THE decision by An Bord Pleanála to refuse planning permission for a €650million liquefied natural gas (LNG) terminal and power station on the Shannon Estuary in Ballylongford in North Kerry has been described as “a disaster” for Ireland’s energy security.
According to An Bord Pleanála, the decision was based on Government policy on the importation of fracked gas, adding that it would be inappropriate to permit or proceed with the development of any LNG terminals in Ireland pending the review of energy supply.
However, Rural Ireland Independent TD Richard O’Donoghue told the Limerick Post that he believes this decision is not just short-sighted but a disaster for our energy security.

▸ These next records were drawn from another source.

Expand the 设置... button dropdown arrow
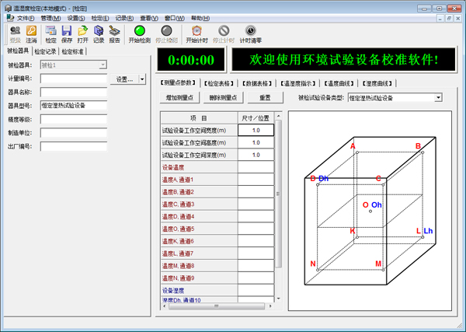 coord(142,79)
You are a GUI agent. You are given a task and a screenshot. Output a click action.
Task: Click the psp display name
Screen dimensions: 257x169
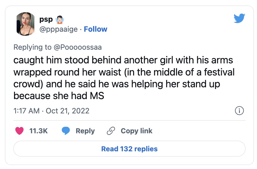(45, 20)
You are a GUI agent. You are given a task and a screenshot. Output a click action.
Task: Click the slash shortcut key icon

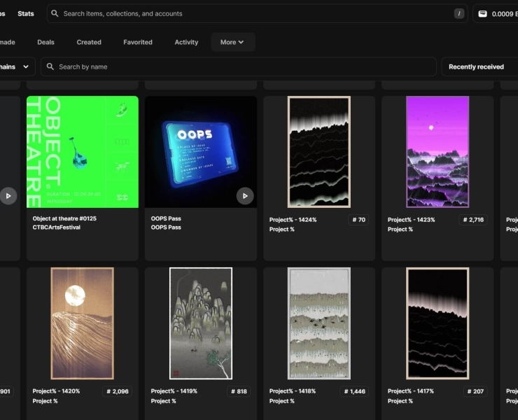point(459,13)
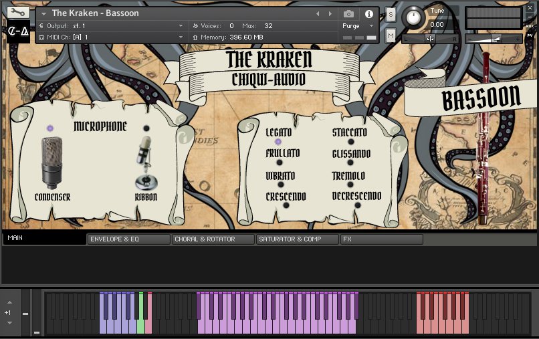This screenshot has height=339, width=539.
Task: Open instrument edit mode with wrench icon
Action: click(x=18, y=12)
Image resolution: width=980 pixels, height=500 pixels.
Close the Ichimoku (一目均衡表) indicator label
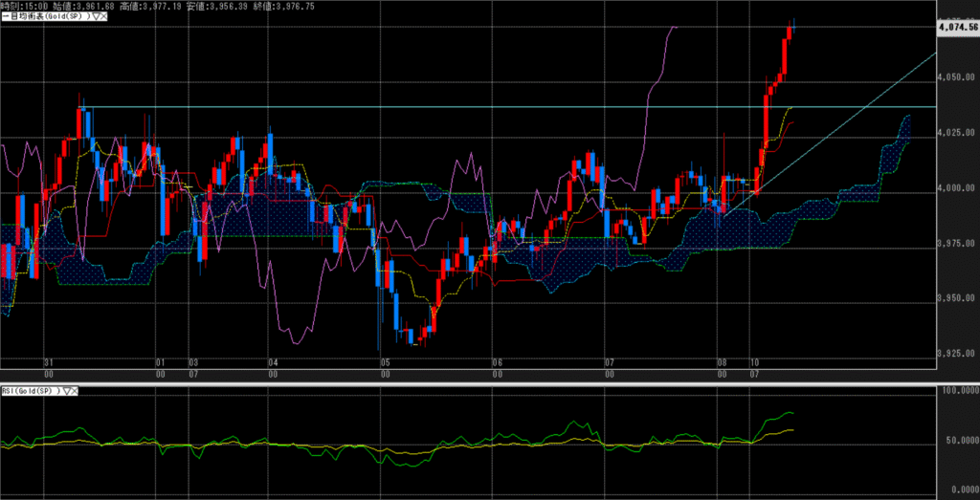pyautogui.click(x=101, y=17)
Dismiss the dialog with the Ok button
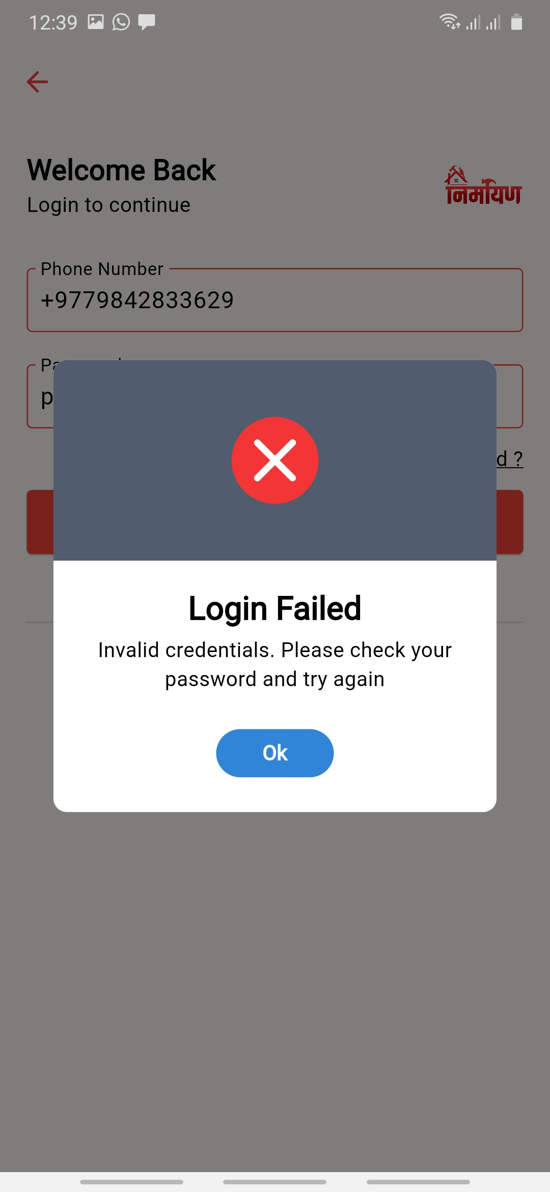Viewport: 550px width, 1192px height. coord(275,753)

“The reality is that we urgently need an LNG terminal to ensure a consistent energy supply, especially during periods of low renewable energy production. This planning outcome, driven by the Government’s energy policy, will have a detrimental impact on our national economy and the electricity bills of everyone,” Deputy O’Donoghue insisted.

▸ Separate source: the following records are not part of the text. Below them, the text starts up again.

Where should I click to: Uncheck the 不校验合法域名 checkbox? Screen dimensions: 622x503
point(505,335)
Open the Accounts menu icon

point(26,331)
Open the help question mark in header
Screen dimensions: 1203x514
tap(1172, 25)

“This decision, heavily influenced by the Green Party within the Government, has left us perilously dependent on the UK for our gas supply, marking a significant setback for our energy needs. Ireland is now the only Western EU nation without an LNG storage facility, and this decision could have dire consequences,” he warned.
Environmental Trust Ireland made its submission opposing the development as far back as October 2021 on the LNG terminal and said it is delighted with the outcome.

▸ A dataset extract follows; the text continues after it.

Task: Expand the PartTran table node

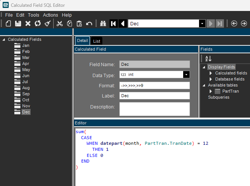Action: [x=211, y=91]
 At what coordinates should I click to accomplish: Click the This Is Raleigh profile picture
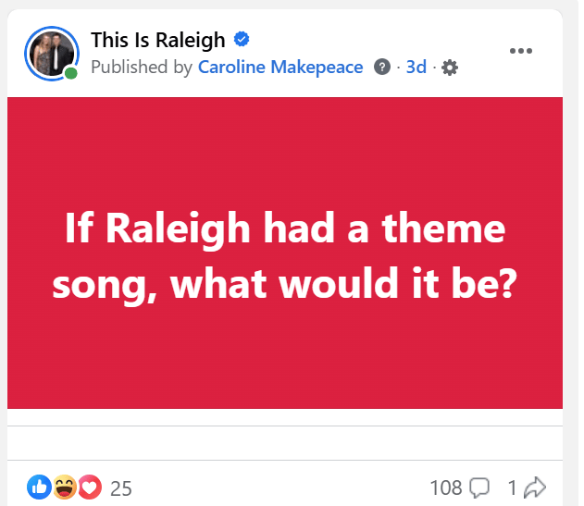[x=52, y=54]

The development, if permitted, would have consisted of power plant, battery energy storage system, floating storage and regasification unit, jetty, onshore receiving facilities, above ground installation, and all ancillary structures/works.
“It is a good day for the environment, for Ireland, for climate justice, for biodiversity, for reduction in greenhouse gas emissions, and for the communities in the United States and other countries where fracking occurs,” said Environmental Trust Ireland President and Limerick solicitor Michelle Hayes.
This is the second major environmental success by Environmental Trust Ireland (ETI) in the last few months.
In May this year, Environmental Trust Ireland was successful in quashing the expansion of the Aughinish red mud residue area and quarry.
The organisation’s president, solicitor Michelle Hayes, is currently back before the Court of Appeal in her own name challenging the Irish Cement incinerator decision, which was part heard in July and is to resume in November.
An Bord Pleanála agreed with Environmental Trust Ireland’s submission that the application by Shannon LNG was premature.
ETI had referred to the major energy review taking place, which is still not completed, and had submitted “that An Bord Pleanala is precluded from granting planning permission as the requirement for meaningful public participation in the decision process cannot currently be met until such point as the results of the energy review are known”.
“An Bord Pleanala was not in a position to make an informed decision on this project, which is clearly not a stand alone project, in the absence of complete information on the separate related projects identified by the applicant,” the ETI claimed.